_Records supplied_
++++++++

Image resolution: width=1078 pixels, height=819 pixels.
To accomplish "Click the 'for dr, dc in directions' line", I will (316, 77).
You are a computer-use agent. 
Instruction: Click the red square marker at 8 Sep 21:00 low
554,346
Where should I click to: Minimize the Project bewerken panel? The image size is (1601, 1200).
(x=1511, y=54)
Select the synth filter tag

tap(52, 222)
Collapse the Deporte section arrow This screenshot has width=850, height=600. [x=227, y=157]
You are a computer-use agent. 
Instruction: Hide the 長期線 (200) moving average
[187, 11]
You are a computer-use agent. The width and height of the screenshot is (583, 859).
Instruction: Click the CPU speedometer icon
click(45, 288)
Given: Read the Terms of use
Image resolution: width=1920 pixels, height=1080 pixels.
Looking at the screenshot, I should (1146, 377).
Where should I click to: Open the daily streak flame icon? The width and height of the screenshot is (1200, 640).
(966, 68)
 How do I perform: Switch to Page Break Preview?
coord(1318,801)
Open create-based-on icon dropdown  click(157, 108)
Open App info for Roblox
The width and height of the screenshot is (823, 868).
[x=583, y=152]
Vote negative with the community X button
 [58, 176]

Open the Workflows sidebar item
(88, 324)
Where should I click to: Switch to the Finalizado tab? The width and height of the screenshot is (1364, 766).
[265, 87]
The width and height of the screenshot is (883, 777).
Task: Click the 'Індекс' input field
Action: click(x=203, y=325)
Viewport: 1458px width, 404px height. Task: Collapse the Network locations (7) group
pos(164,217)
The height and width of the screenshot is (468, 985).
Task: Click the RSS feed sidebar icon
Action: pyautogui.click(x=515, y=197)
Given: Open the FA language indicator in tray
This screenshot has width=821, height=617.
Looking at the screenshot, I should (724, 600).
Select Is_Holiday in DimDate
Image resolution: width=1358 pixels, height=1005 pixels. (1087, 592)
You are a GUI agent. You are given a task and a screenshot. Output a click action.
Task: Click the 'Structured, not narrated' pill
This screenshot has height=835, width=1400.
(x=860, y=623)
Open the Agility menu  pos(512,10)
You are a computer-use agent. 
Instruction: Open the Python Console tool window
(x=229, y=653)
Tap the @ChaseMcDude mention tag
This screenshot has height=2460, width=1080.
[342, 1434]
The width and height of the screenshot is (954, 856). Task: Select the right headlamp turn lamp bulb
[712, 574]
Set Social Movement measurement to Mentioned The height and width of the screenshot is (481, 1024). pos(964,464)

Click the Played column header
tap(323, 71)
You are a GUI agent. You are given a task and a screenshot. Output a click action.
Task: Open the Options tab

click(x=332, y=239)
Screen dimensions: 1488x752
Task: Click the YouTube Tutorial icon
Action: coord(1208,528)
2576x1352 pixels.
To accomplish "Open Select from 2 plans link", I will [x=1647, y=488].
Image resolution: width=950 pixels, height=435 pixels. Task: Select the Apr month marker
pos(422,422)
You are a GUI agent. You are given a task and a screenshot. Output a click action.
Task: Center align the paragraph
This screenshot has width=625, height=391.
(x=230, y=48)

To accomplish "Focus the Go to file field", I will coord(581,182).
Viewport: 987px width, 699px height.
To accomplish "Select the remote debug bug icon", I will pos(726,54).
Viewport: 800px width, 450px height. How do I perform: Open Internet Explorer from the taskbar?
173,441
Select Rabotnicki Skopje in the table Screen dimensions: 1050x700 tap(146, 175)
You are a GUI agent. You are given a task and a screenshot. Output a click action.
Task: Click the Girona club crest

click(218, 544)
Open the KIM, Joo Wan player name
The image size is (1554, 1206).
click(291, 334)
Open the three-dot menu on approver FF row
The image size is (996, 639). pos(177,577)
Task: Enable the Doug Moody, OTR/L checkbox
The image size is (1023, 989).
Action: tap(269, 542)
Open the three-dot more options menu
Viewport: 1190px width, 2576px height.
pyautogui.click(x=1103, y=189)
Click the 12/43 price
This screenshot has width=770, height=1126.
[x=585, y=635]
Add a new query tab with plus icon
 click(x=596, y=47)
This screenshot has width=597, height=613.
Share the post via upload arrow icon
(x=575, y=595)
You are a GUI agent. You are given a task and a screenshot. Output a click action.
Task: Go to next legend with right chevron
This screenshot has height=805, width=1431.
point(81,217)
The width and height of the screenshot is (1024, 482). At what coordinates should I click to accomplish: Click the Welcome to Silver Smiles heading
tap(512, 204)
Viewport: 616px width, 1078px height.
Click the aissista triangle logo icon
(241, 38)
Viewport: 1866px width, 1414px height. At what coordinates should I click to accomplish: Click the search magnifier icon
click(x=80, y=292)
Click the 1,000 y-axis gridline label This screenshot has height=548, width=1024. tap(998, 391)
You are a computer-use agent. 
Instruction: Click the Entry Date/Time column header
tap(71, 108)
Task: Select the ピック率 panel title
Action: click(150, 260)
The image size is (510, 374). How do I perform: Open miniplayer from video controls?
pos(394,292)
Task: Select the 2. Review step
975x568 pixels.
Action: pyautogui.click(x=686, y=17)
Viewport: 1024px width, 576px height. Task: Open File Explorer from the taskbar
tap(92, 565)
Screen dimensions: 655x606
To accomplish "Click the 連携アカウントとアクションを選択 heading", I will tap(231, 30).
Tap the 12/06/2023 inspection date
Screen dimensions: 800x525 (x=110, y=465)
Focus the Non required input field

++++++++

_Exercise objective_
Return a faithful copy of all the records above.

_Problem solution_
Image resolution: width=1078 pixels, height=819 pixels.
To accomplish "Click the 'for dr, dc in directions' line", I will (316, 77).
You are a computer-use agent. 
Instruction: Click the red square marker at 8 Sep 21:00 low
554,346
Where should I click to: Minimize the Project bewerken panel? The image size is (1601, 1200).
(x=1511, y=54)
Select the synth filter tag

tap(52, 222)
Collapse the Deporte section arrow This screenshot has width=850, height=600. [x=227, y=157]
You are a computer-use agent. 
Instruction: Hide the 長期線 (200) moving average
[187, 11]
You are a computer-use agent. The width and height of the screenshot is (583, 859).
Instruction: Click the CPU speedometer icon
click(45, 288)
Given: Read the Terms of use
Image resolution: width=1920 pixels, height=1080 pixels.
Looking at the screenshot, I should (1146, 377).
Where should I click to: Open the daily streak flame icon? The width and height of the screenshot is (1200, 640).
(966, 68)
 How do I perform: Switch to Page Break Preview?
coord(1318,801)
Open create-based-on icon dropdown  click(157, 108)
Open App info for Roblox
The width and height of the screenshot is (823, 868).
[x=583, y=152]
Vote negative with the community X button
 [58, 176]

Open the Workflows sidebar item
(88, 324)
Where should I click to: Switch to the Finalizado tab? The width and height of the screenshot is (1364, 766).
[265, 87]
The width and height of the screenshot is (883, 777).
Task: Click the 'Індекс' input field
Action: click(x=203, y=325)
Viewport: 1458px width, 404px height. Task: Collapse the Network locations (7) group
pos(164,217)
The height and width of the screenshot is (468, 985).
Task: Click the RSS feed sidebar icon
Action: pyautogui.click(x=515, y=197)
Given: Open the FA language indicator in tray
This screenshot has width=821, height=617.
Looking at the screenshot, I should (724, 600).
Select Is_Holiday in DimDate
Image resolution: width=1358 pixels, height=1005 pixels. (1087, 592)
You are a GUI agent. You are given a task and a screenshot. Output a click action.
Task: Click the 'Structured, not narrated' pill
This screenshot has height=835, width=1400.
(x=860, y=623)
Open the Agility menu  pos(512,10)
You are a computer-use agent. 
Instruction: Open the Python Console tool window
(x=229, y=653)
Tap the @ChaseMcDude mention tag
This screenshot has height=2460, width=1080.
[342, 1434]
The width and height of the screenshot is (954, 856). Task: Select the right headlamp turn lamp bulb
[712, 574]
Set Social Movement measurement to Mentioned The height and width of the screenshot is (481, 1024). pos(964,464)

Click the Played column header
tap(323, 71)
You are a GUI agent. You are given a task and a screenshot. Output a click action.
Task: Open the Options tab

click(x=332, y=239)
Screen dimensions: 1488x752
Task: Click the YouTube Tutorial icon
Action: coord(1208,528)
2576x1352 pixels.
To accomplish "Open Select from 2 plans link", I will [x=1647, y=488].
Image resolution: width=950 pixels, height=435 pixels. Task: Select the Apr month marker
pos(422,422)
You are a GUI agent. You are given a task and a screenshot. Output a click action.
Task: Center align the paragraph
This screenshot has width=625, height=391.
(x=230, y=48)

To accomplish "Focus the Go to file field", I will coord(581,182).
Viewport: 987px width, 699px height.
To accomplish "Select the remote debug bug icon", I will pos(726,54).
Viewport: 800px width, 450px height. How do I perform: Open Internet Explorer from the taskbar?
173,441
Select Rabotnicki Skopje in the table Screen dimensions: 1050x700 tap(146, 175)
You are a GUI agent. You are given a task and a screenshot. Output a click action.
Task: Click the Girona club crest

click(218, 544)
Open the KIM, Joo Wan player name
The image size is (1554, 1206).
click(291, 334)
Open the three-dot menu on approver FF row
The image size is (996, 639). pos(177,577)
Task: Enable the Doug Moody, OTR/L checkbox
The image size is (1023, 989).
Action: tap(269, 542)
Open the three-dot more options menu
Viewport: 1190px width, 2576px height.
pyautogui.click(x=1103, y=189)
Click the 12/43 price
This screenshot has width=770, height=1126.
[x=585, y=635]
Add a new query tab with plus icon
 click(x=596, y=47)
This screenshot has width=597, height=613.
Share the post via upload arrow icon
(x=575, y=595)
You are a GUI agent. You are given a task and a screenshot. Output a click action.
Task: Go to next legend with right chevron
This screenshot has height=805, width=1431.
point(81,217)
The width and height of the screenshot is (1024, 482). At what coordinates should I click to accomplish: Click the Welcome to Silver Smiles heading
tap(512, 204)
Viewport: 616px width, 1078px height.
Click the aissista triangle logo icon
(241, 38)
Viewport: 1866px width, 1414px height. At what coordinates should I click to accomplish: Click the search magnifier icon
click(x=80, y=292)
Click the 1,000 y-axis gridline label This screenshot has height=548, width=1024. tap(998, 391)
You are a computer-use agent. 
Instruction: Click the Entry Date/Time column header
tap(71, 108)
Task: Select the ピック率 panel title
Action: click(150, 260)
The image size is (510, 374). How do I perform: Open miniplayer from video controls?
pos(394,292)
Task: Select the 2. Review step
975x568 pixels.
Action: pyautogui.click(x=686, y=17)
Viewport: 1024px width, 576px height. Task: Open File Explorer from the taskbar
tap(92, 565)
Screen dimensions: 655x606
To accomplish "Click the 連携アカウントとアクションを選択 heading", I will tap(231, 30).
Tap the 12/06/2023 inspection date
Screen dimensions: 800x525 (x=110, y=465)
Focus the Non required input field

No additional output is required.